D. None of the Above: The art of parenting in the dark

D. None of the Above: The art of parenting in the dark

Pixabay photo

By Daniel Dunaief

Daniel Dunaief

When our children were young, we tried the Ferber method to encourage them to put themselves to sleep.

No, we didn’t abandon them in their room and return six hours later with a smile and a wink. We walked out of the room, told them to go to bed, and slowly extended the time before we returned.

It worked, although the complaints sometimes frayed our nerves to the point where we would argue about who drank the last of the milk, and I can’t even drink milk.

When the children got sick, all bets were off.
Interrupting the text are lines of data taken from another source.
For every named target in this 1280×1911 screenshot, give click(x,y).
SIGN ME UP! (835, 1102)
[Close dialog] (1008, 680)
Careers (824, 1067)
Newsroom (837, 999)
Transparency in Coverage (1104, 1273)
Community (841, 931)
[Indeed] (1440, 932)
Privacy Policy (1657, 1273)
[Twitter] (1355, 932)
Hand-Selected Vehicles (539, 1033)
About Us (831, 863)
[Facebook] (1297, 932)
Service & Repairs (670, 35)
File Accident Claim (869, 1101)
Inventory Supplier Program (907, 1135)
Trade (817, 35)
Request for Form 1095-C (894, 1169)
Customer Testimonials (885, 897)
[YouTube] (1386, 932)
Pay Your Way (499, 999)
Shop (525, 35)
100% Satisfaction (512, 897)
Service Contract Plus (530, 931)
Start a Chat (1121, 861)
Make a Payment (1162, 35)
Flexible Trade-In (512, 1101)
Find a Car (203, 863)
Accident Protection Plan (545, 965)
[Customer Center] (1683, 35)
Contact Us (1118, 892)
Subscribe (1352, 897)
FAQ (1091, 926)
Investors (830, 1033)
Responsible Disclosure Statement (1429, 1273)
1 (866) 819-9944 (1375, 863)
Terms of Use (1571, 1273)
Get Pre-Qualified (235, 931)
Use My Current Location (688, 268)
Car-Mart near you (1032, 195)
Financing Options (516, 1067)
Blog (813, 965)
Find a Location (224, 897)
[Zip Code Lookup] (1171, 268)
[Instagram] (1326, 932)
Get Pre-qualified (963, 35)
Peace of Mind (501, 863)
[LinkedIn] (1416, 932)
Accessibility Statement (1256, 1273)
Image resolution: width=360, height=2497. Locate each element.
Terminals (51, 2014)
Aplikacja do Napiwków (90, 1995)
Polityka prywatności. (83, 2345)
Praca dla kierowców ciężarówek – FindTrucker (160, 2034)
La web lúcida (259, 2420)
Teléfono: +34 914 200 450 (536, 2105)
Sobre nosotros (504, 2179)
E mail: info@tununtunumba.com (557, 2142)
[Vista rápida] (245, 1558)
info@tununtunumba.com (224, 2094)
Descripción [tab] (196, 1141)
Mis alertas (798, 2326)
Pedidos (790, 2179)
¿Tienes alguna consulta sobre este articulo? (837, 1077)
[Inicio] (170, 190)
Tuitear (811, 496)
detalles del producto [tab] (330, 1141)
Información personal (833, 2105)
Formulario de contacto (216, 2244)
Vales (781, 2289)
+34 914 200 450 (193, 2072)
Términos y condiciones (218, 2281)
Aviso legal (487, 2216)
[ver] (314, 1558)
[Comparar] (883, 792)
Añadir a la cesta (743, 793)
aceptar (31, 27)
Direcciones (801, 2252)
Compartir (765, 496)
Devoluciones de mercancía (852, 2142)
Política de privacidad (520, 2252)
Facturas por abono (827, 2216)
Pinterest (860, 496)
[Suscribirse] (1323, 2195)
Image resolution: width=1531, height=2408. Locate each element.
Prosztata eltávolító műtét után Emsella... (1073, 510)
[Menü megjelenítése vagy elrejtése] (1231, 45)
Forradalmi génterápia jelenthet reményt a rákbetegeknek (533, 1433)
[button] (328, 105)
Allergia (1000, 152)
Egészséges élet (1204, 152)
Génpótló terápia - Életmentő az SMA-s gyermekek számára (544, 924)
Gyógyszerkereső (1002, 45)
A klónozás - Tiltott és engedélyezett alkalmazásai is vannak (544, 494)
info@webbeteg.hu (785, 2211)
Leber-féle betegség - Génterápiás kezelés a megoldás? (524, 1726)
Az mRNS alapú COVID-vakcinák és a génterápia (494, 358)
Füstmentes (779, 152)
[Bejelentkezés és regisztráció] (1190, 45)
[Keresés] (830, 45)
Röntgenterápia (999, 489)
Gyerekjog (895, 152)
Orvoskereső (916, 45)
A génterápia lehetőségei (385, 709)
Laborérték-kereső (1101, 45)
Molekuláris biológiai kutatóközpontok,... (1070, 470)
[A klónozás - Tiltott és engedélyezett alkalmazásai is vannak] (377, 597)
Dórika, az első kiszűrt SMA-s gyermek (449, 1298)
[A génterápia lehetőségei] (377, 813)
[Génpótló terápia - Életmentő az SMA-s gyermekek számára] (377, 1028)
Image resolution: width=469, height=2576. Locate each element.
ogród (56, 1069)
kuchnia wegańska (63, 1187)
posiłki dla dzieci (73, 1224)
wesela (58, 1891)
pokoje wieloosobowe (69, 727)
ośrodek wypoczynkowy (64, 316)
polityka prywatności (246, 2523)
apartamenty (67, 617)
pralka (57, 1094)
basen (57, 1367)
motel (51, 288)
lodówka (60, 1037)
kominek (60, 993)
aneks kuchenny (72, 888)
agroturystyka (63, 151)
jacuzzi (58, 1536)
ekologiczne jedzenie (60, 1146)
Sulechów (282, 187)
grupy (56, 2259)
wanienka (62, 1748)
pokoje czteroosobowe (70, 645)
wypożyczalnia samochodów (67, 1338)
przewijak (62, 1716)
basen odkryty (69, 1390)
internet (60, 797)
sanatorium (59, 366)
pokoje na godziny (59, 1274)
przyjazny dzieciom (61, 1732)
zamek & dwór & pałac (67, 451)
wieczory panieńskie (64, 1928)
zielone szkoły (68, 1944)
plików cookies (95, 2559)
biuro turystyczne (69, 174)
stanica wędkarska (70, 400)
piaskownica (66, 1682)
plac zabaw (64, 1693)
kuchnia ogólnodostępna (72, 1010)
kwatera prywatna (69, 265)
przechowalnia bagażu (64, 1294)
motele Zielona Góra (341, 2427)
Walking out of the room when they couldn’t breathe, when they had toxic sludge coming out of one or both ends, and when they had a fever was not an option for us, no matter how little sleep we’d had the night, week, or month before.

Once they recovered from their illness, however, we had to go back to the gradual Ferber method again, as they seemed to have forgotten that they might not need anything from us and that they should just close their eyes and go to sleep.

Parenting in the wake of the pandemic is a little like trying to figure out what role to play after the world has been sick for a few years and when we had to adapt whatever parenting rules we had established.

Do we tell them to “suck it up,” to “fend for themselves,” and to “tough it out,” or do we continue to offer support after they, and we, endured a new set of rules designed to keep us safe in the long term, but that caused all kinds of frustration in the shorter term?

Parenting always seems to have more questions than answers, but the number of questions and the frequency with which we ask them seems to have increased.

Indeed, even as our children have reached the age when we no longer have to strain our backs to make sure they don’t walk too close to the edge of a pool or to a rough surf, we still wonder what role, and how aggressively and consistently, we should play after the pandemic.

How many times have we wanted to agree with them in the last few years when they complained that “this isn’t fair?” Offering the reply, “who said life was fair,” didn’t seem appropriate, sympathetic or understanding. That response would only reinforce the reality that a year without graduation, proms, or downtime that didn’t involve a phone or a Monopoly board was definitely not fair.

Recently, I chatted with a parent in my neighborhood whom I haven’t seen in months. Within seconds, she shared her son’s recent tale of woe. Returning to the soccer field, he injured his leg badly enough that he’ll likely be out of action for soccer and several other sports for the next six months.

That, she said, is heartbreaking on top of all the time he missed on the field.

Amid all the concern for his physical well-being, she shared her worry about his mental health. She reached out to psychiatrist and psychologist friends, hoping to find someone with whom he might talk about yet another interruption in his plans to enjoy participating in a team sport.

To her dismay, she found that the mental health care system is as overburdened as the physical one was during the worst of the pandemic. Concerned about the context for her son’s life, she has dialed back her urge to encourage him to return to school on crutches, standing at the ready to bring him home whenever he feels physically and emotionally overwhelmed.

I completely understand that. At the same time, I wonder if and when we might deploy a safe Ferber-style approach after all the disruption of the last few years.